Une enquête a débuté et a permis l’identification et l’interpellation d’un suspect. L’individu avait été filmé alors qu’il tentait d’enlever un chat et avait été interpellé par des témoins.
Il a également été dénoncé par une lettre anonyme le désignant comme étant l’auteur des faits.
Entre 10 et 30 chats
Celui-ci a été arrêté et privé de liberté le lundi 20 avril. L’homme est connu de la Justice. Il a, à tout le moins, admis avoir enlevé un chat et lui avoir donné la mort.

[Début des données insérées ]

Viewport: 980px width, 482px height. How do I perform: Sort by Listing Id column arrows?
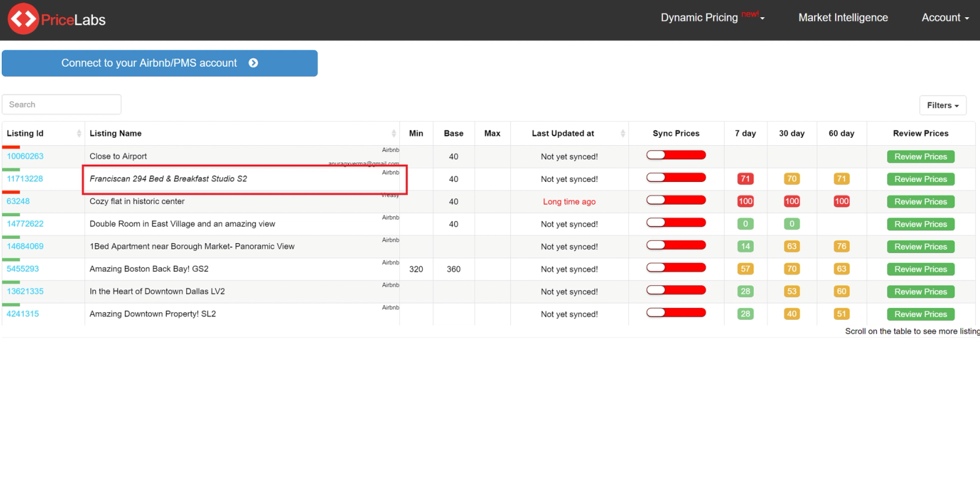click(x=79, y=134)
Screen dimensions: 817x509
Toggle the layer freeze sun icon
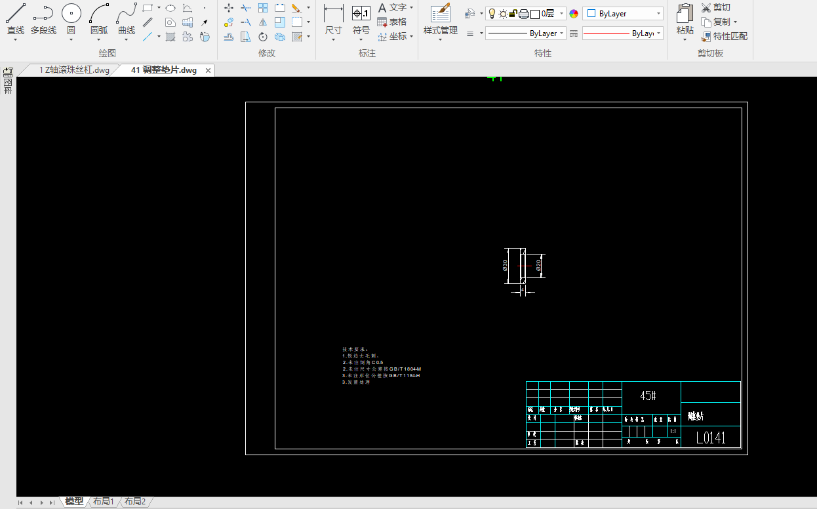[x=503, y=14]
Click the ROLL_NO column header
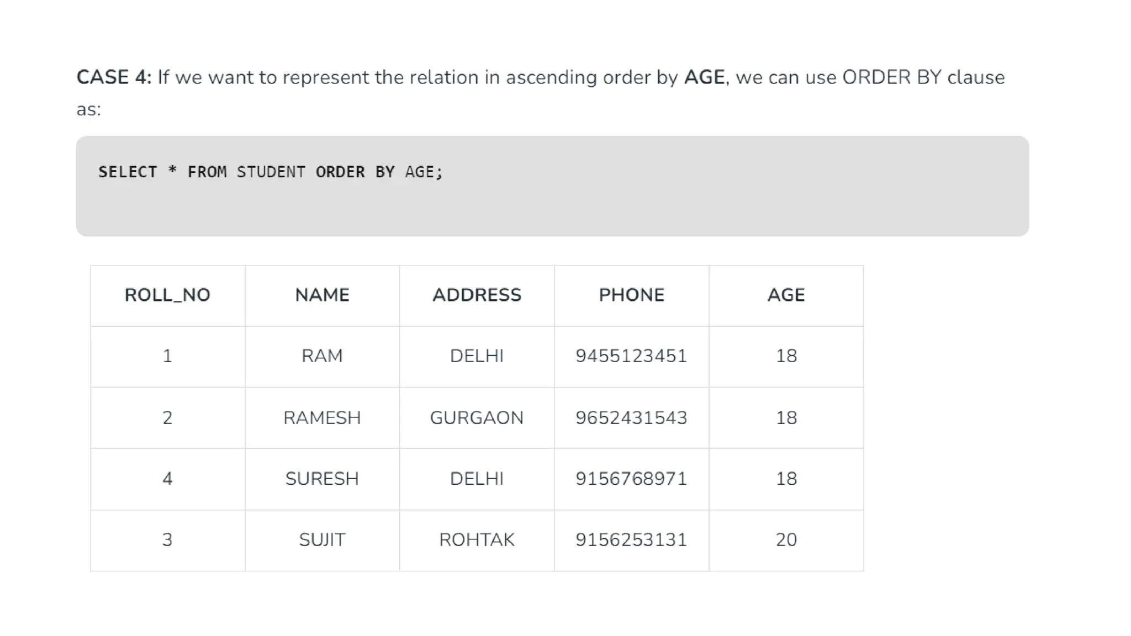This screenshot has height=636, width=1131. click(x=167, y=295)
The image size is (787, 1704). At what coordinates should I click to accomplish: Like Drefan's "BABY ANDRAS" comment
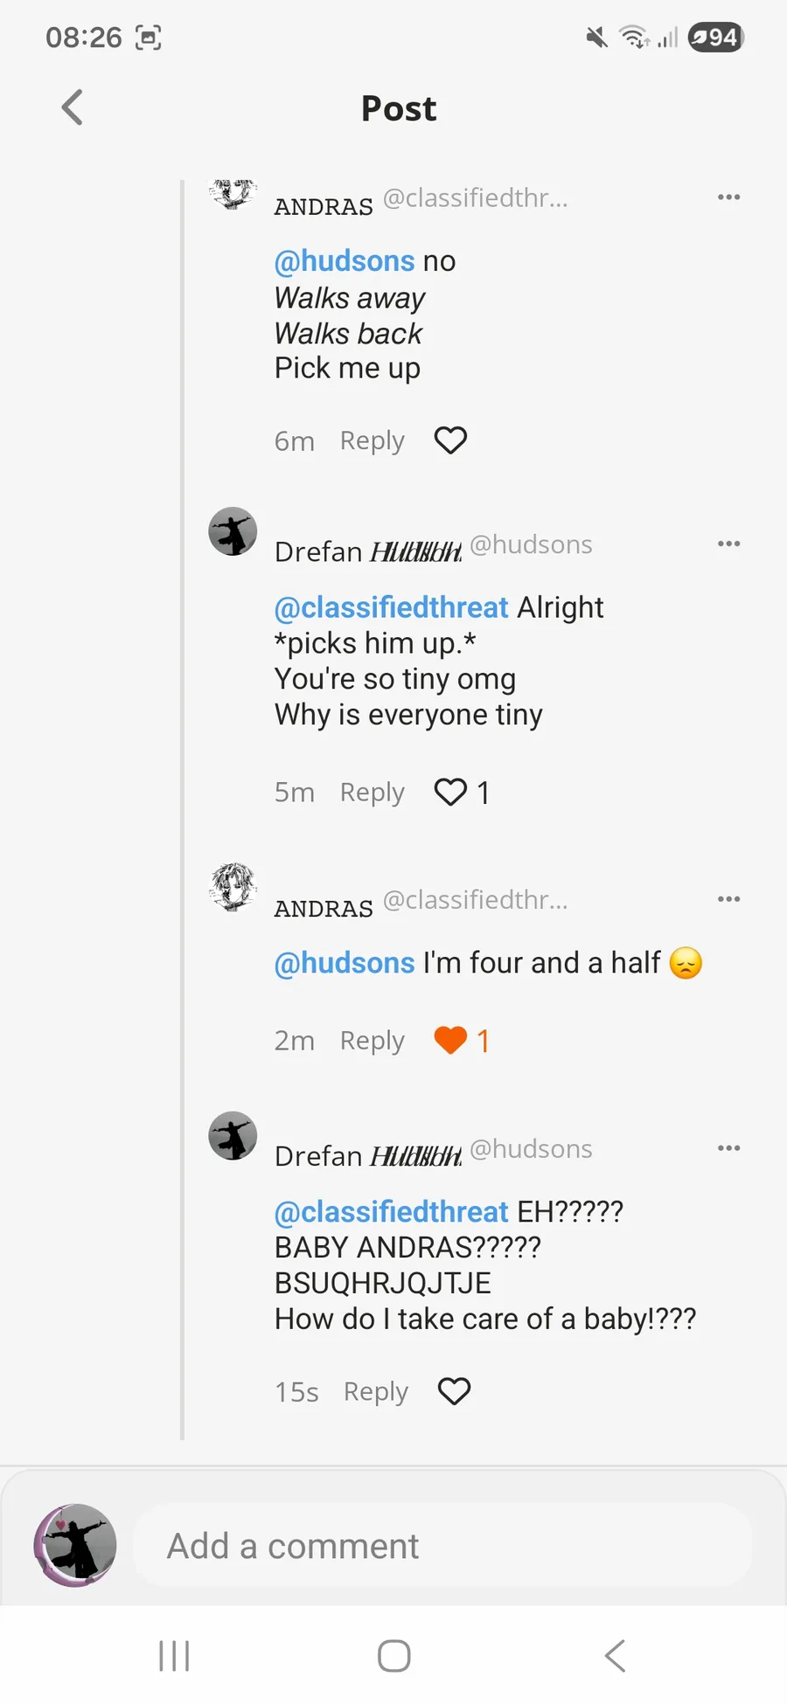[454, 1391]
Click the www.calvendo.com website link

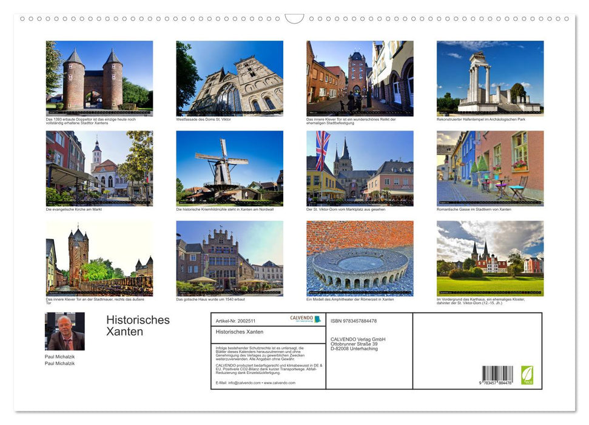279,384
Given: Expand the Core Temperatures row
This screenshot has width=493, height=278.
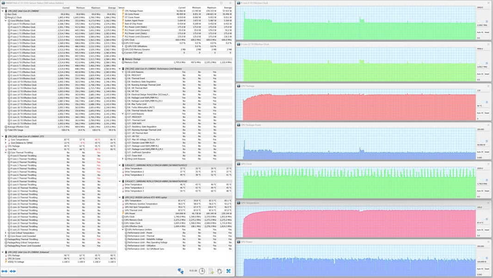Looking at the screenshot, I should click(x=6, y=140).
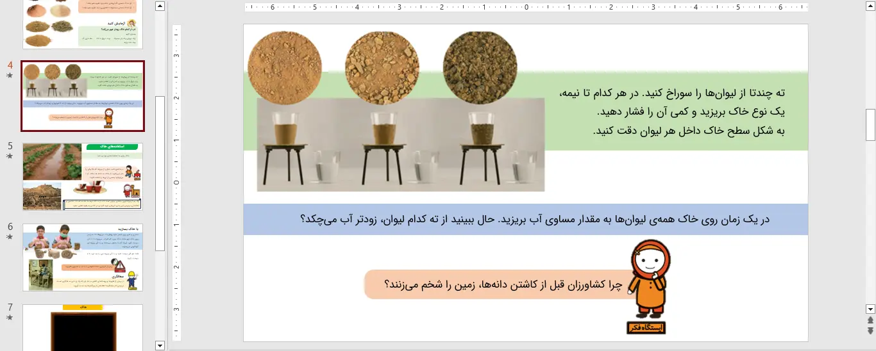The width and height of the screenshot is (876, 351).
Task: Select the middle round soil sample picture
Action: 381,68
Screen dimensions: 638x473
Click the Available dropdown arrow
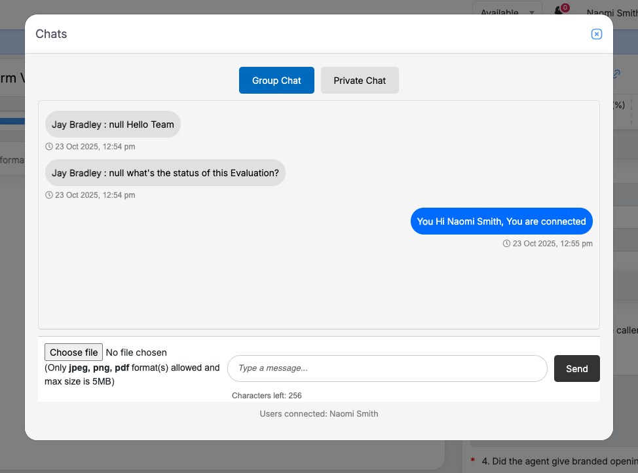(532, 12)
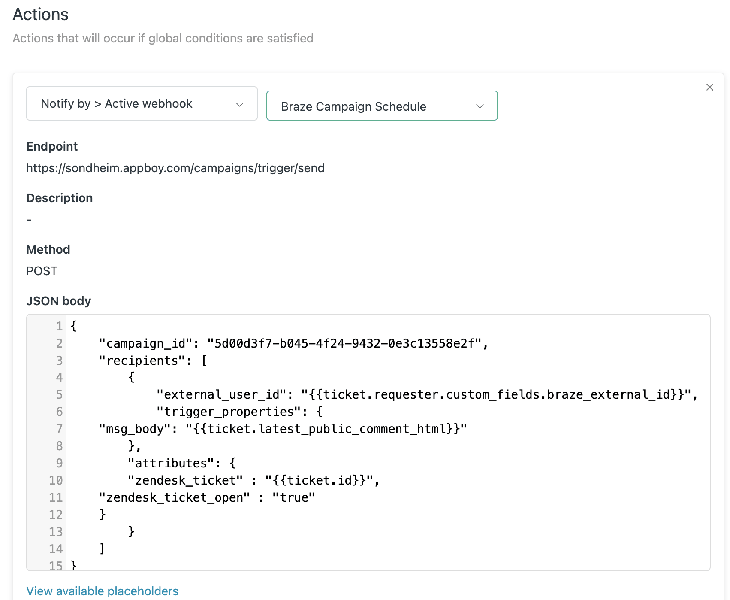Select the zendesk_ticket_open value true
The width and height of the screenshot is (730, 600).
[295, 497]
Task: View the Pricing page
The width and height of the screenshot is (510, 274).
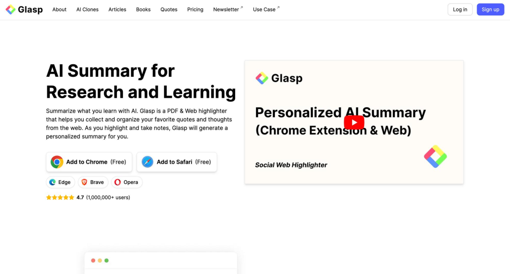Action: [x=195, y=9]
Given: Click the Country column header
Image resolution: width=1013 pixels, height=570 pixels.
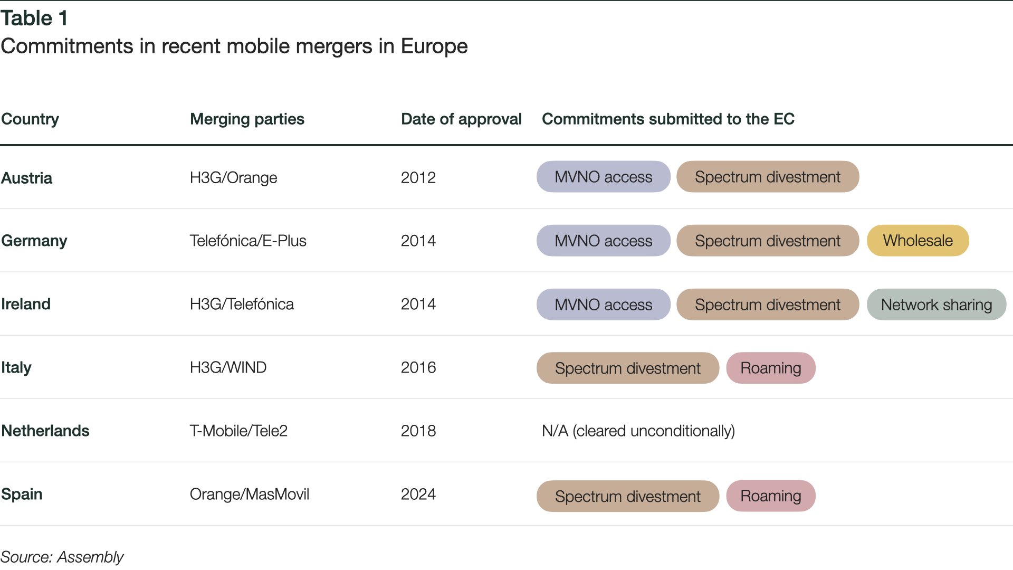Looking at the screenshot, I should [30, 119].
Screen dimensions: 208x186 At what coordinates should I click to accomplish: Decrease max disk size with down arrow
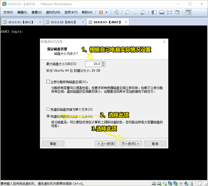click(103, 65)
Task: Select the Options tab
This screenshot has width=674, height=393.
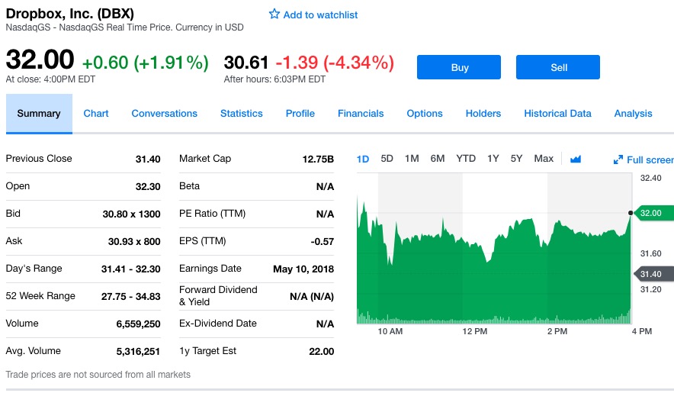Action: (x=424, y=114)
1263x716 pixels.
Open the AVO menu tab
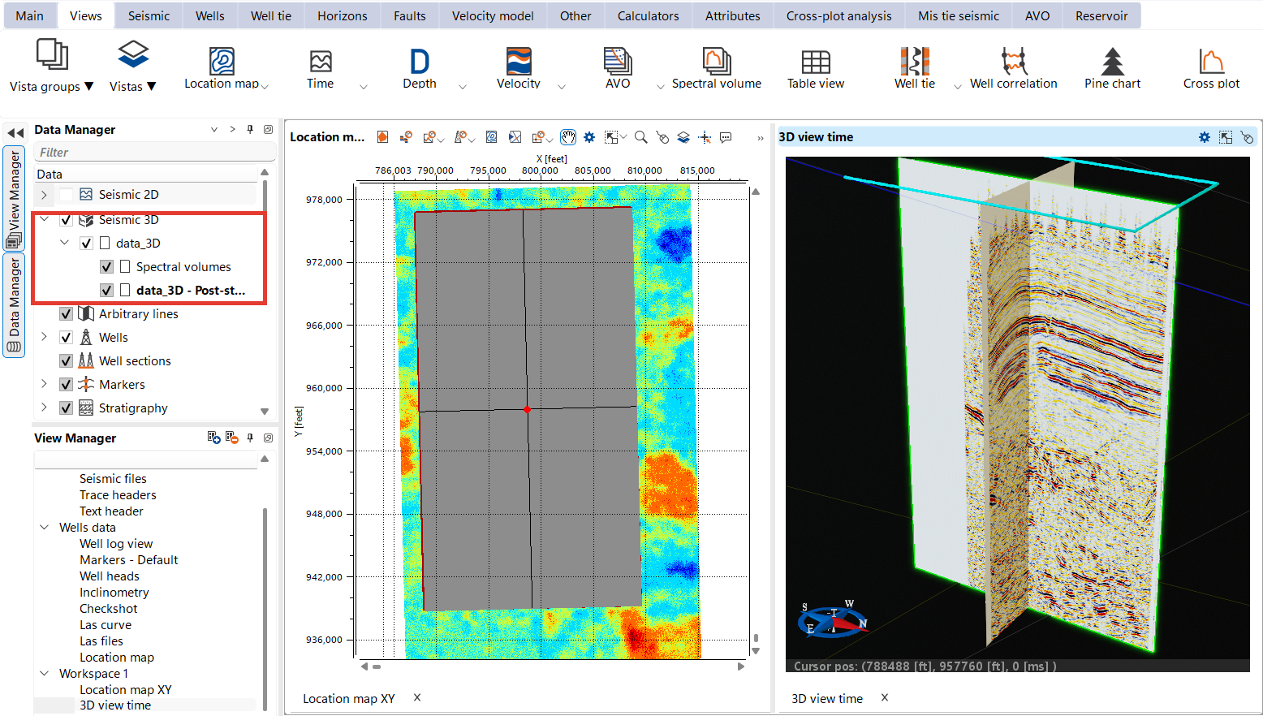(x=1037, y=15)
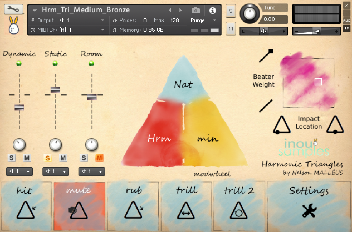Open the Dynamic mic output dropdown

(19, 172)
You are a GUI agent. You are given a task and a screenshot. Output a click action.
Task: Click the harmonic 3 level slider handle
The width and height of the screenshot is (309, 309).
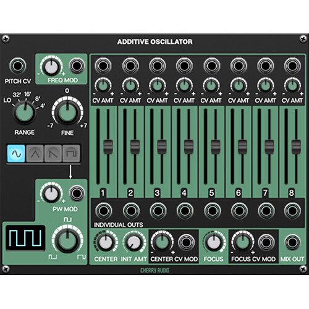[162, 147]
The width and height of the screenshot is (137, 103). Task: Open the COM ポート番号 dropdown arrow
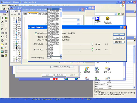click(61, 58)
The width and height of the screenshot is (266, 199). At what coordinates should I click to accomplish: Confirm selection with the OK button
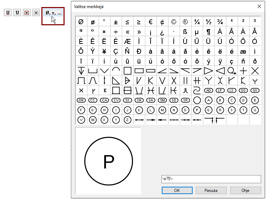pos(177,191)
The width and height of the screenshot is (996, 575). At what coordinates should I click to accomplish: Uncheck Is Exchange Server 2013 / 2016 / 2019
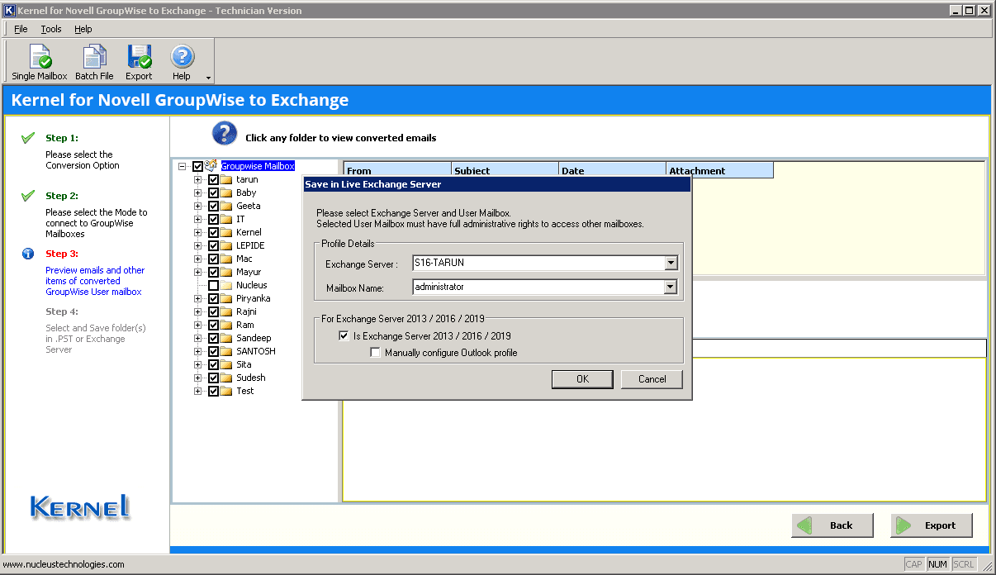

Le Juge d’instruction a inculpé ce dernier de vol et de s’être livré, sans motif légitime, à des actes qui ont eu pour conséquence de faire périr sans nécessité un animal ou de lui causer sans nécessité des lésions, mutilations, douleurs ou souffrances (infractions au code wallon du bien-être des animaux) et a décerné mandat d’arrêt à son encontre.
Il n’est pas simple d’établir le nombre exact de faits commis par l’intéressé car certains chats n’ont pas été retrouvés et d’autres peut-être même pas signalés.
Il arrive malheureusement que des ouvriers communaux ou des sociétés prennent en charge les dépouilles sans vérifier que l’animal soit muni d’une puce ou encore la manière dont le décès est survenu.
Certains évoquent des chiffres entre 10 et 30 chats disparus.
« Il regrette les faits »
Plusieurs inspecteurs chargés du bien-être animal s’attellent à vérifier la téléphonie du suspect pour démontrer son implication dans diverses disparitions. C’est alors qu’un détail encore plus glaçant intervient.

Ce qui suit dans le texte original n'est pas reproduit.